▸ TASK TO COMPLETE
Two lines mark the range in the entries below: the one holding "Name (254, 1390)" and the one holding "News (650, 365)". Set down those two and all lines between them, exactly.
**** DATASET CONTENT ****
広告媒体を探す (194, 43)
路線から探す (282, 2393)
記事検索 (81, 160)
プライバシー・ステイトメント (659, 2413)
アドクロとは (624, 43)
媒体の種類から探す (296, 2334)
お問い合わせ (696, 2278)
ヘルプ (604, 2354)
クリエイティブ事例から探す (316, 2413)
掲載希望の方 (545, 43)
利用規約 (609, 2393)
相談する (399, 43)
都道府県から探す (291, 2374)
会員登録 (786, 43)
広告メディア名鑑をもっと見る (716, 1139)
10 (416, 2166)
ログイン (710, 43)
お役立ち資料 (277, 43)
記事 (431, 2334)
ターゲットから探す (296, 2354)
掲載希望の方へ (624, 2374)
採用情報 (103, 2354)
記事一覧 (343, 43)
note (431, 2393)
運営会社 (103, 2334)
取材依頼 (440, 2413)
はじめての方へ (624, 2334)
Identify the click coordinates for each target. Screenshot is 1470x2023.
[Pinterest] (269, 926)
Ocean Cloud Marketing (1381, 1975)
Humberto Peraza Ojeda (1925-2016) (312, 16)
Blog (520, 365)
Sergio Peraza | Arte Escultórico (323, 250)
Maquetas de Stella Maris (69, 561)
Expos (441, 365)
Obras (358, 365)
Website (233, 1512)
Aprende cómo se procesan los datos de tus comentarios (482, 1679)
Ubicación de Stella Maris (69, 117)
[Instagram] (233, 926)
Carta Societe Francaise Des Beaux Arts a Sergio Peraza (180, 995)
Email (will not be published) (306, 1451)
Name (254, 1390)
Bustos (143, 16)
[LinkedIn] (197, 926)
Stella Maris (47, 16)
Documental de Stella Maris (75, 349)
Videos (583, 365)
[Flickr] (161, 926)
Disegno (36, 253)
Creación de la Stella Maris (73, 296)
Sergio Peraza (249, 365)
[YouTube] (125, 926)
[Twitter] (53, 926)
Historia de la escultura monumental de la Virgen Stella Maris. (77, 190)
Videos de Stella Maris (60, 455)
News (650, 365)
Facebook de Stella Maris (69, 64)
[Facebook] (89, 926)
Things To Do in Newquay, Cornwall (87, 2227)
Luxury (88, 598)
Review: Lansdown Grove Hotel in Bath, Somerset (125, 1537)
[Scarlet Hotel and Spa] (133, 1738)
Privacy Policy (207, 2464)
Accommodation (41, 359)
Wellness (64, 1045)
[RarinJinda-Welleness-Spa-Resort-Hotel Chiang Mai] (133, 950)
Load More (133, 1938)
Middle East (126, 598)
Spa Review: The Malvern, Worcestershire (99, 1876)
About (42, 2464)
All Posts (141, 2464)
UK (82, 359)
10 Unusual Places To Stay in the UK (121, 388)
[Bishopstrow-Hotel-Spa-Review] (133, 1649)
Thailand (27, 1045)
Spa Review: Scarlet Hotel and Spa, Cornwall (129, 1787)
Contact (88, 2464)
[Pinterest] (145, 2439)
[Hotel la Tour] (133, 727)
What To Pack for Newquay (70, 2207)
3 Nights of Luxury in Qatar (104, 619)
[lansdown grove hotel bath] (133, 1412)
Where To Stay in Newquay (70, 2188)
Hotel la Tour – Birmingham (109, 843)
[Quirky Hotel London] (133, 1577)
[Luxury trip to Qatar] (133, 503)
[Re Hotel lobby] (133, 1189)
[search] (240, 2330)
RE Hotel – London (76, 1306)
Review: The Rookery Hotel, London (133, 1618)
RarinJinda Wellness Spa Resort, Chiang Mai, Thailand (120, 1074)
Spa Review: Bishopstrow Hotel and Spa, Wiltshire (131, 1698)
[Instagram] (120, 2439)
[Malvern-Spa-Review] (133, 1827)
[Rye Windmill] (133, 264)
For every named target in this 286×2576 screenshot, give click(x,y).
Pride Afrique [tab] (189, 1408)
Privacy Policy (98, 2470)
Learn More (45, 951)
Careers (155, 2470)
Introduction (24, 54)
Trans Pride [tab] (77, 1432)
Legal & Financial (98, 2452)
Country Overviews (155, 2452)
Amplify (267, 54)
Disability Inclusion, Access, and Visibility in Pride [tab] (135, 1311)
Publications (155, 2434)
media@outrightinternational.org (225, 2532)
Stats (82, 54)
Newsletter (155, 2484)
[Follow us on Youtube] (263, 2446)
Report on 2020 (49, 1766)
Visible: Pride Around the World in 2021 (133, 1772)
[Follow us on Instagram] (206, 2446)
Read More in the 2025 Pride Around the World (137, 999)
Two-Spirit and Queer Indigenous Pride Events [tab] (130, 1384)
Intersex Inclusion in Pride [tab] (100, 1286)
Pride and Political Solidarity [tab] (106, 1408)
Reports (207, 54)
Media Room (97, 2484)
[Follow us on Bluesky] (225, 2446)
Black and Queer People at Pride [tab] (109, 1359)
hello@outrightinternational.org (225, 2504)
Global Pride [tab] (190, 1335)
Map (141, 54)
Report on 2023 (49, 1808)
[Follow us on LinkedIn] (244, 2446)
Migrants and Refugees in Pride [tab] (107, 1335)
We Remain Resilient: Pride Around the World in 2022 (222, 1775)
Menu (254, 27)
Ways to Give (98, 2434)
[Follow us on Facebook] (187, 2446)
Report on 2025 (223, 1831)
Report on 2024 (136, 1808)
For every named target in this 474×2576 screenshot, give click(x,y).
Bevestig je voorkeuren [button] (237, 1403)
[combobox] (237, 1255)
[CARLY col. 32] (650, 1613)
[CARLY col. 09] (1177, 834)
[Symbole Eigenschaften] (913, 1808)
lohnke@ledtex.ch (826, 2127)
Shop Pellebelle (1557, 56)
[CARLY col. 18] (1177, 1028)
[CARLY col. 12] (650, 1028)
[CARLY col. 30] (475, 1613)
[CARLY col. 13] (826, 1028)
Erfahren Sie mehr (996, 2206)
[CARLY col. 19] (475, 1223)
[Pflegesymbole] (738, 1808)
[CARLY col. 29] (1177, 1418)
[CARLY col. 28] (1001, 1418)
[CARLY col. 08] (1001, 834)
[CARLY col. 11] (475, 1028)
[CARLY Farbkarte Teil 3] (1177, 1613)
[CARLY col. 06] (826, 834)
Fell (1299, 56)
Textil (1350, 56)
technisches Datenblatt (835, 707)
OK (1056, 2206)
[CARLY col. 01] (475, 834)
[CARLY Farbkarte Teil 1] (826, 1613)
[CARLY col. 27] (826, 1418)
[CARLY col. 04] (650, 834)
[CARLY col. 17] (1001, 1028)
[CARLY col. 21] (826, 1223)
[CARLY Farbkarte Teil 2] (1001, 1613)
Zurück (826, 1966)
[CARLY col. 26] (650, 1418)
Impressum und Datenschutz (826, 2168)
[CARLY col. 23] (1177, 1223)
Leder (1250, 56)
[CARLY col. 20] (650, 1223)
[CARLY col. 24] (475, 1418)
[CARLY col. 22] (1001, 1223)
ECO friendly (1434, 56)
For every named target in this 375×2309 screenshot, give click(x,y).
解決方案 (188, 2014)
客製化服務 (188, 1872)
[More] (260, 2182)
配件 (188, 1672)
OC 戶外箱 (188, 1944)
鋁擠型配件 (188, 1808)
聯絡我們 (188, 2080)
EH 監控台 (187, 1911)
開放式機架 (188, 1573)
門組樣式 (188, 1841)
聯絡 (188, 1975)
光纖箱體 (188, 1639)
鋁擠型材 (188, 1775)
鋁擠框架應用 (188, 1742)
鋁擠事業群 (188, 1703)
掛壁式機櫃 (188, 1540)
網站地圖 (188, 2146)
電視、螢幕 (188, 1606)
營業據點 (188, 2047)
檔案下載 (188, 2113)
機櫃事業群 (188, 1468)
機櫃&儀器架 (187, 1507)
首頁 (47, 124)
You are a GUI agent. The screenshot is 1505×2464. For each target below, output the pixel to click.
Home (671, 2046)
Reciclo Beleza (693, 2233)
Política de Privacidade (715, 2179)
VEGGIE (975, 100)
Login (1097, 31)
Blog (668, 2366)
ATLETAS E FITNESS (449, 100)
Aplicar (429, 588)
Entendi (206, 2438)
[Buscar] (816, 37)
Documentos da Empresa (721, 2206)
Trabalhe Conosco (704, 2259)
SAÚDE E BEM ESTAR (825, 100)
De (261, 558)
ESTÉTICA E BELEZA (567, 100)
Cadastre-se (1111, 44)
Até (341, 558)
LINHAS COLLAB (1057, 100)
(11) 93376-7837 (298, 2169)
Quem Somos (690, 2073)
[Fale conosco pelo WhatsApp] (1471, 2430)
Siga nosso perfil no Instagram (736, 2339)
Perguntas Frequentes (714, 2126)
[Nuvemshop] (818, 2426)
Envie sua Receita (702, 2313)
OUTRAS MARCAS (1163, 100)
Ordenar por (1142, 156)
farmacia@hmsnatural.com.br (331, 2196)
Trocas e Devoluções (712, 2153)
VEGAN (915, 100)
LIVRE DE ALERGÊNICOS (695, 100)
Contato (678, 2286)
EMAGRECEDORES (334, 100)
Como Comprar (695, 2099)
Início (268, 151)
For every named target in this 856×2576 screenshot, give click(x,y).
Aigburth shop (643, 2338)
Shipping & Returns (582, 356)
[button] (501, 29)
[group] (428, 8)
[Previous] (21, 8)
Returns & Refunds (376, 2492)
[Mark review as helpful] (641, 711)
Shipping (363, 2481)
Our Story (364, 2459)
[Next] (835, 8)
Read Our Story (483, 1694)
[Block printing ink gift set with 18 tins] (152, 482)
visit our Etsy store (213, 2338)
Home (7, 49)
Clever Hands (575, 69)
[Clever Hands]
****
▸ ANSWER SECTION
Name (254, 1390)
Bustos (143, 16)
[LinkedIn] (197, 926)
Stella Maris (47, 16)
Documental de Stella Maris (75, 349)
Videos (583, 365)
[Flickr] (161, 926)
Disegno (36, 253)
Creación de la Stella Maris (73, 296)
Sergio Peraza (249, 365)
[YouTube] (125, 926)
[Twitter] (53, 926)
Historia de la escultura monumental de la Virgen Stella Maris. (77, 190)
Videos de Stella Maris (60, 455)
News (650, 365)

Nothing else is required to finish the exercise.